## [BRIEF]
For the entries below, report the number of lines where the string "help" appears, and only that number.

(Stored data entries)
#####
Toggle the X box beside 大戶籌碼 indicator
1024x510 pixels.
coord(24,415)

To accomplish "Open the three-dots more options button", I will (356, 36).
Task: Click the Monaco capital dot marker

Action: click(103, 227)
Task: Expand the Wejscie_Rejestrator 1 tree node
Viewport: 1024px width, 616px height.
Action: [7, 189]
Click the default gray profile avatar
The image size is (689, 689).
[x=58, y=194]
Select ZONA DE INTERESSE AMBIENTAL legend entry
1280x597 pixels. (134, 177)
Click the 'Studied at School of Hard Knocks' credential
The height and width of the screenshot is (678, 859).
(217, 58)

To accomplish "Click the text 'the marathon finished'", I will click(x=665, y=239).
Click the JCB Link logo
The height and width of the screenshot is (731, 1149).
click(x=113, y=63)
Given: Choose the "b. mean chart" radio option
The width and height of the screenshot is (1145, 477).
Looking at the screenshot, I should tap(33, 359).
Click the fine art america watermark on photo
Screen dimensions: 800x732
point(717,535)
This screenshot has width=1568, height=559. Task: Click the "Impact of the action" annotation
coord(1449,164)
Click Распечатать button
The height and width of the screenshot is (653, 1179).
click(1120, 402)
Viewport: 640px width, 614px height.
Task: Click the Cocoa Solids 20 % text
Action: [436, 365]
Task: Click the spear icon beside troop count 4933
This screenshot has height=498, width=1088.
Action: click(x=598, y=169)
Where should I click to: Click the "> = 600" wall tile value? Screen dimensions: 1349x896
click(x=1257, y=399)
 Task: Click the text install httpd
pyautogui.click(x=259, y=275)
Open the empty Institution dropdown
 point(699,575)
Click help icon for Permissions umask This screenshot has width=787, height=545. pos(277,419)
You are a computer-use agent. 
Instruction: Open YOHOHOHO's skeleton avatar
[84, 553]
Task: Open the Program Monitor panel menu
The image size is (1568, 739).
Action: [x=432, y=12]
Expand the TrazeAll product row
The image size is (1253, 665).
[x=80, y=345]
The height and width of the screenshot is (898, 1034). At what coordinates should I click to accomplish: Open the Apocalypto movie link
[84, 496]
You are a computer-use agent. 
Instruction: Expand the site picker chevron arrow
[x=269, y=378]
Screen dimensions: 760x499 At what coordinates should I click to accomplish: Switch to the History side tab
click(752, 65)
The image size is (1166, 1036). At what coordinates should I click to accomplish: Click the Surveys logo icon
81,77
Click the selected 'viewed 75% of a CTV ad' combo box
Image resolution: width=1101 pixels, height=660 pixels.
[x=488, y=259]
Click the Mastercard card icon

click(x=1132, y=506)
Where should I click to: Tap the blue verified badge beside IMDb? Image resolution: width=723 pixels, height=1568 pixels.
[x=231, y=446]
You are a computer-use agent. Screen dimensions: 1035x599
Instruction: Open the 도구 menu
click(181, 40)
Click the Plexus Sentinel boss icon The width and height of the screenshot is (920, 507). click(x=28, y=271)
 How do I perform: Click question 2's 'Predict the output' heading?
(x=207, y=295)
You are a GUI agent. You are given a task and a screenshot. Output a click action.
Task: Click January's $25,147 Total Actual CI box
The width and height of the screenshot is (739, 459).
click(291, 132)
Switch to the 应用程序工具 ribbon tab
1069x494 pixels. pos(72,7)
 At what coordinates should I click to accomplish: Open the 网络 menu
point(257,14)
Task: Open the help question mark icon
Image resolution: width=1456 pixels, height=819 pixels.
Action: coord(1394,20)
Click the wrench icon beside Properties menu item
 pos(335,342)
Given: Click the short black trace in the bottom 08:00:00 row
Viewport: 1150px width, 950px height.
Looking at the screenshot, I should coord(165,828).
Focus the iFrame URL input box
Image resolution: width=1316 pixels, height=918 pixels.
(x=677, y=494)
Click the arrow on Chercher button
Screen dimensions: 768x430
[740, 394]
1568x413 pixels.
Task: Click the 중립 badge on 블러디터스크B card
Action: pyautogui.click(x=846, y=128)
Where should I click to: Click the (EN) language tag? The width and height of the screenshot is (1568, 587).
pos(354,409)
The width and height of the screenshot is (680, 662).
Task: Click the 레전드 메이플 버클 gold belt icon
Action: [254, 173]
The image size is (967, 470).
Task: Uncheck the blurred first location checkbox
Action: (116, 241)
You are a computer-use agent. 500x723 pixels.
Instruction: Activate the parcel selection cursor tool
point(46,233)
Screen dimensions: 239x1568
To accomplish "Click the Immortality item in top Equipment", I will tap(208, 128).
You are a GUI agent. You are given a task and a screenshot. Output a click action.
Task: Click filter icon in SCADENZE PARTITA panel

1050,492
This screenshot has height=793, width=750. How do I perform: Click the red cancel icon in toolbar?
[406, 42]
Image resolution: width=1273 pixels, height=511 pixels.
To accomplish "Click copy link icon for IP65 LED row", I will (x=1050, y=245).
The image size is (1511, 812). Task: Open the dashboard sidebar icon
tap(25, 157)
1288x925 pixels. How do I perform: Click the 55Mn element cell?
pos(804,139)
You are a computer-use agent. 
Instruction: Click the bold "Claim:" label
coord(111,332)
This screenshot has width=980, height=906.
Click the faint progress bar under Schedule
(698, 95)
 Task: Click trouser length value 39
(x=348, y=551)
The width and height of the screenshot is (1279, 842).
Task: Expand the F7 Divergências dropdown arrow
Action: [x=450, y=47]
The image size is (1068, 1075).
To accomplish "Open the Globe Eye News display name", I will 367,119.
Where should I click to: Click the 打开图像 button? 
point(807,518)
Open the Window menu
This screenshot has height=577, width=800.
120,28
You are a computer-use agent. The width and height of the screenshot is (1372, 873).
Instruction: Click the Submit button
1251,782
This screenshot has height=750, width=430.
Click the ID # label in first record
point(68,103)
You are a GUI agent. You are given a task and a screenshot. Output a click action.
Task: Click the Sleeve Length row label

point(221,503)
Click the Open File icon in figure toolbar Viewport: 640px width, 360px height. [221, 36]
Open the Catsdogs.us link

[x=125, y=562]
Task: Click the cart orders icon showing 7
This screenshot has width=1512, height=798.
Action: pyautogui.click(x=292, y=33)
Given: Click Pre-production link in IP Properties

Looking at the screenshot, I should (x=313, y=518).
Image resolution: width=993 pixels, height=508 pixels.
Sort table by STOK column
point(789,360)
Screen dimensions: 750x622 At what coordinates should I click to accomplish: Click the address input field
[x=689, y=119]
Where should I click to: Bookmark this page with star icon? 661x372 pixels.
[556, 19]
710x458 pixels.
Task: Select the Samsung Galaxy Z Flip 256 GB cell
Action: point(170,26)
#####
## [OUTPUT]
2